WHS Paint and Body Shop Ribbon-Cutting – Livingston Parish School officials and Gerry Lane Enterprises President Eric Lane recently cut the ceremonial ribbon to officially open Walker High School’s Paint and Body Shop.  The shop will give students hands-on training in automotive painting and repairs, which will qualify them to earn certification in the industry.  Pictured from left to right: Gerry Lane Enterprises President Eric Lane; Walker School Board Member Bo Graham; Career Technical Education Coordinator Staci Polozola; Walker High School Principal Jason St. Pierre; and Walker High School CTE Teacher Chris Ledoux.

Students at Walker High School who are interested in a career in automotive repair and maintenance can now get hands-on experience and earn certification thanks to a new 1,200-square-foot paint and body shop that’s been constructed on the campus.
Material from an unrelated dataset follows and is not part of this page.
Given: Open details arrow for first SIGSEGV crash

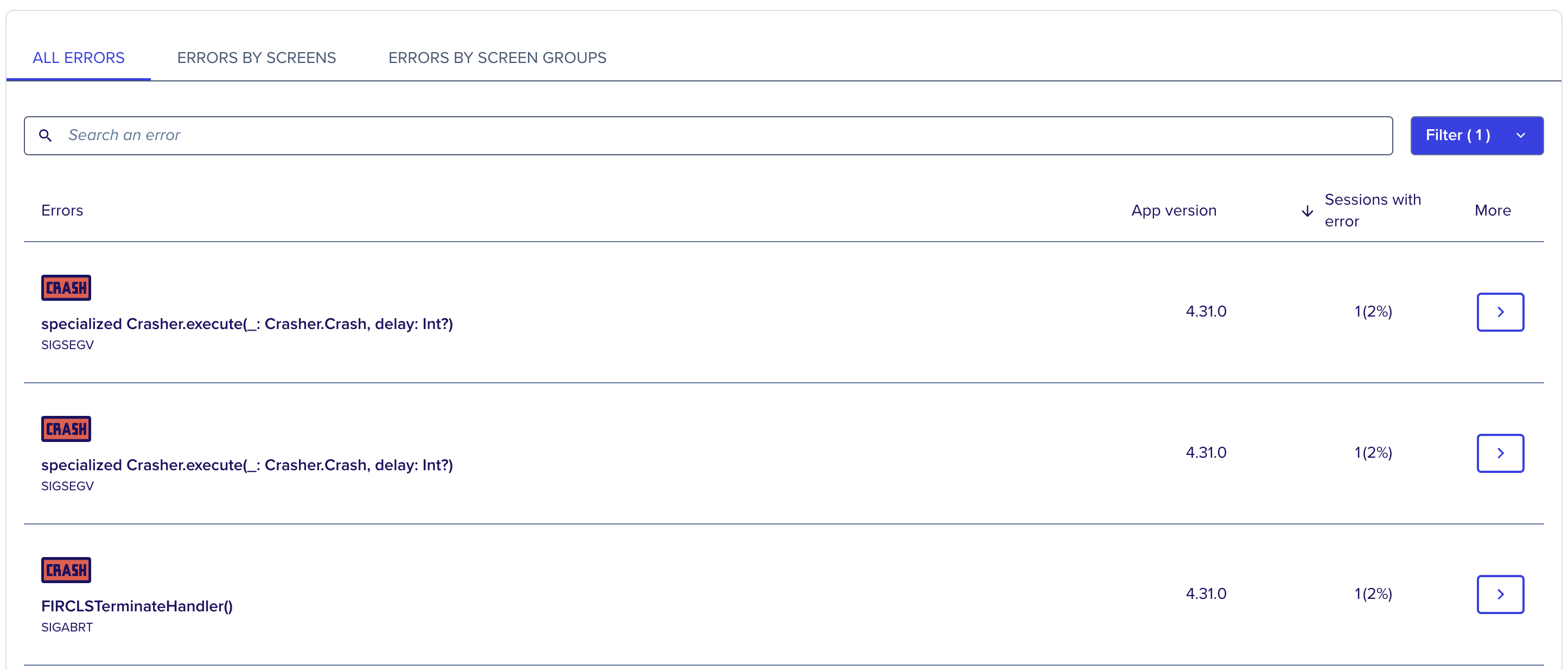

The new facility houses two bays, one for holding the painting booth and the other for body work lessons.  Gerry Lane Enterprises donated the facility, while PPG Paints has given much of the paint needed for the work.

“This is a collaborative effort of educators and industry professionals working together to give our students greater opportunities in a career field that offers good-paying jobs in the local area,” Walker High School Principal Jason St. Pierre said.

Students who complete the class will be eligible to earn the Inter-Industry Conference on Auto Collision Repair (I-CAR) certification, which is the collision repair industry’s leading standard for measuring skill, training and professional excellence.   Gerry Lane Enterprises President Eric Lane said body shop workers can make up to $1,500 a week, and they have a “portable trade.”

 

RIBBON CUTTING CEREMONY HELD FOR STEM & ROBOTICS CENTER

Livingston Parish School System leaders recently held an official ribbon cutting for the Denham Springs High School STEM & Robotics Center.  The center already has nearly 300 students enrolled in classes.  Participating in the event were, pictured from left to right, (front row) Career Technical Education Coordinator Staci Polozola; Superintendent Joe Murphy, School Board Members Jan Benton and Buddy Mincey; Former School Board Member Karen Wax-Schmitt; Denham Springs Mayor Gerard Landry; (middle row) High School Supervisor Kelly Jones; School Board Member Bradley Harris; U.S. Congressman Garret Graves; Assistant Superintendent Jody Purvis; State Sen. Dale Erdey; (back row) Denham Springs High School Principal Wes Howard; School Board Member Bo Graham; Assistant Superintendent Stephen Parrill; State Rep. J. Rogers Pope and Denham Springs Freshman High Principal Ken Magee.